What the H___ do I care what they do in California? And I was quite happy with the Court’s federalist construction of the Voting Rights Act yesterday.

A federalist take on the two cases before the Supreme Court would have been to strike down both the Defense of Marriage Act and the Ninth Circuit’s overturning the decision on California’s Prop 8 (which banned gay marriage in California). 

In the first case before it, the Supreme Court struck down DOMA, under which the federal government in its laws did not recognize a New York same-sex marriage. In the second case the Court was asked to rule on whether California could refuse to recognize same-sex marriage. On the what’s-sauce-for-the-goose principle, both DOMA and the Ninth Circuit decision on Prop 8 were questionable on federalist grounds.

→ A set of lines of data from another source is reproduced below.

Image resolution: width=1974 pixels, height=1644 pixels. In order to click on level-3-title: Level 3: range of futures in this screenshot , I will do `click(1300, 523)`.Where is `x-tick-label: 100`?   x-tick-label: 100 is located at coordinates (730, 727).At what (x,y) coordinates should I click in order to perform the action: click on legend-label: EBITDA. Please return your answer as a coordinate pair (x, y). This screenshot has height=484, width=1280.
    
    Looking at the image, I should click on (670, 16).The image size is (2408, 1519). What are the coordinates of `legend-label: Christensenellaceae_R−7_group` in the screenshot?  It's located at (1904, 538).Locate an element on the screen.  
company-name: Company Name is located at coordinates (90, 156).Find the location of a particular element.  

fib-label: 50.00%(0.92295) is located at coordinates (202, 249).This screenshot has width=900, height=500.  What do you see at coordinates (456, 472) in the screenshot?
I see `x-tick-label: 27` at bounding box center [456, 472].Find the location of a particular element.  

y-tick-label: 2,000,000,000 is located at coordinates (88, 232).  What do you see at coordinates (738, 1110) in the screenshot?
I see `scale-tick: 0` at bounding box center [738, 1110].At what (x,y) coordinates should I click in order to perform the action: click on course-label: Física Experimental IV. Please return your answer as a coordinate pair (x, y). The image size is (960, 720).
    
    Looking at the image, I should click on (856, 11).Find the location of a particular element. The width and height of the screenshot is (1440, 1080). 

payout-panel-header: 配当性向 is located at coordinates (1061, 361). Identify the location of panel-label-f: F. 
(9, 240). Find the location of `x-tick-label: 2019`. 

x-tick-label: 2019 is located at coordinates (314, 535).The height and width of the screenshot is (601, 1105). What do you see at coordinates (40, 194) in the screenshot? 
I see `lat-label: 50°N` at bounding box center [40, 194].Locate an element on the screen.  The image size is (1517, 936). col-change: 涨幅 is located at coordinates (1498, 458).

But that’s not how they came out. The liberal wing of the Court plus Kennedy struck down DOMA, with Roberts dissenting on the issue of standing to sue. Then the Court punted on Prop 8, holding that the plaintiffs (hey, they weren’t a gay couple) didn’t have standing. On the standing issue Kennedy and Roberts were consistent. Kennedy didn’t see a standing problem in either case, Roberts did. Both cases were 5-4.

I don’t have the second case in front of me but here’s what I think explains what happened. The liberal wing, voting strategically, didn’t see a standing problem in the first case but did in the second. In doing so they got the result they wanted in the first case and avoided a loss in the second. 

So who’s to blame? Not Kennedy. Roberts. Had Roberts, as he well might have done, come out the other way on standing, I surmise (reading between the lines) that there would have been a 5-4 majority reversing the Ninth Circuit and upholding Prop 8.

In short, this is a replay of the Obamacare decision of a year ago, in which Roberts nimbly managed to produce a result that did not displease the left. 

The federal bench is, I believe, the strongest in the world. Except at the very top.

One last thought. The first case involved a lesbian couple who married in Canada. Gay marriage has been legal there for 10 years or more. Know how many gays get married there? 0.3 percent of all marriages–and many of these are people from the States. So no, the sky is unlikely to fall. Instead, the DOMA case can be seen as one more example of the expanding field of narcissist law.